• [Exercise prompt]
Leaving out every line before the one with "[Share on Twitter] (60, 100)", write out the rest of the records below exactly.

• [Material to process]
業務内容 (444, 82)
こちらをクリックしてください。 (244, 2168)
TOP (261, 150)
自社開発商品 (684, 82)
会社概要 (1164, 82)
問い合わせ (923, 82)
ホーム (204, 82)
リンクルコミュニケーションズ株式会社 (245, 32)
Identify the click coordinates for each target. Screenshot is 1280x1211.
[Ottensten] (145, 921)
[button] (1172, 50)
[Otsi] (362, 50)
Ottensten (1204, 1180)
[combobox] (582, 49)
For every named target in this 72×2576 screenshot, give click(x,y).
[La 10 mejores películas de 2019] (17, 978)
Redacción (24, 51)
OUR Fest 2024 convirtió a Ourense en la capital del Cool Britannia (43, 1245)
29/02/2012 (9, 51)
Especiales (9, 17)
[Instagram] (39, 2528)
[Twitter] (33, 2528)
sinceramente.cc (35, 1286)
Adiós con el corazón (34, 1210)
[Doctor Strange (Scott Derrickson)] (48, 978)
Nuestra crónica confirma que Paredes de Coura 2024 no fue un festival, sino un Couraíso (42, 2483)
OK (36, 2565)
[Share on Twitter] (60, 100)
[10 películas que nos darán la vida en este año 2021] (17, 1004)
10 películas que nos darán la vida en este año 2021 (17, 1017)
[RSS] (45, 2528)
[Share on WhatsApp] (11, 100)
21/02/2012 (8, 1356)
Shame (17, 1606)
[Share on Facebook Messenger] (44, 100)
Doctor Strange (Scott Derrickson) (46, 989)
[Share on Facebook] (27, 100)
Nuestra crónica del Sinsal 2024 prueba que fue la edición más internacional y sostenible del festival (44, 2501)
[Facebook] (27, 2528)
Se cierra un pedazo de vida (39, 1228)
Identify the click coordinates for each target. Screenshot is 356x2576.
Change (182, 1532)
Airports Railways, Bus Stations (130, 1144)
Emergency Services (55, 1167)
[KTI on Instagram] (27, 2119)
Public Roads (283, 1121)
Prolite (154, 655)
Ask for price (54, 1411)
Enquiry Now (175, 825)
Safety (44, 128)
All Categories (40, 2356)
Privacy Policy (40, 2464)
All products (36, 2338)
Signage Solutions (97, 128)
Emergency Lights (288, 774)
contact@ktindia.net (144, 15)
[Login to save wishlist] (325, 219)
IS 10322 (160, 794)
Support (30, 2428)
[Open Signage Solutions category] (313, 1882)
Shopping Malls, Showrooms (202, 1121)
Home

• [Result for this exercise]
[Share on Twitter] (60, 100)
[10 películas que nos darán la vida en este año 2021] (17, 1004)
10 películas que nos darán la vida en este año 2021 (17, 1017)
[RSS] (45, 2528)
[Share on WhatsApp] (11, 100)
21/02/2012 (8, 1356)
Shame (17, 1606)
[Share on Facebook Messenger] (44, 100)
Doctor Strange (Scott Derrickson) (46, 989)
[Share on Facebook] (27, 100)
Nuestra crónica del Sinsal 2024 prueba que fue la edición más internacional y sostenible del festival (44, 2501)
[Facebook] (27, 2528)
Se cierra un pedazo de vida (39, 1228)
Identify the click coordinates for each target. Screenshot is 356x2576.
Change (182, 1532)
Airports Railways, Bus Stations (130, 1144)
Emergency Services (55, 1167)
[KTI on Instagram] (27, 2119)
Public Roads (283, 1121)
Prolite (154, 655)
Ask for price (54, 1411)
Enquiry Now (175, 825)
Safety (44, 128)
All Categories (40, 2356)
Privacy Policy (40, 2464)
All products (36, 2338)
Signage Solutions (97, 128)
Emergency Lights (288, 774)
contact@ktindia.net (144, 15)
[Login to save wishlist] (325, 219)
IS 10322 (160, 794)
Support (30, 2428)
[Open Signage Solutions category] (313, 1882)
Shopping Malls, Showrooms (202, 1121)
Home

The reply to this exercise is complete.